What you will do. Please set down, exactly, the line with "Image resolution: width=450" and all lines that follow it through the end of the records below.

Data supplied.
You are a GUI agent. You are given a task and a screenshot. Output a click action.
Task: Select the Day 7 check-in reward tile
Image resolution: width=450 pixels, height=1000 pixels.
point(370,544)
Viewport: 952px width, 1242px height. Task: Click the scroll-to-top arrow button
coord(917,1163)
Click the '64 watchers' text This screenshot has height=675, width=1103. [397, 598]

Solution to the problem.
Image resolution: width=450 pixels, height=1000 pixels.
point(370,544)
Viewport: 952px width, 1242px height. Task: Click the scroll-to-top arrow button
coord(917,1163)
Click the '64 watchers' text This screenshot has height=675, width=1103. [397, 598]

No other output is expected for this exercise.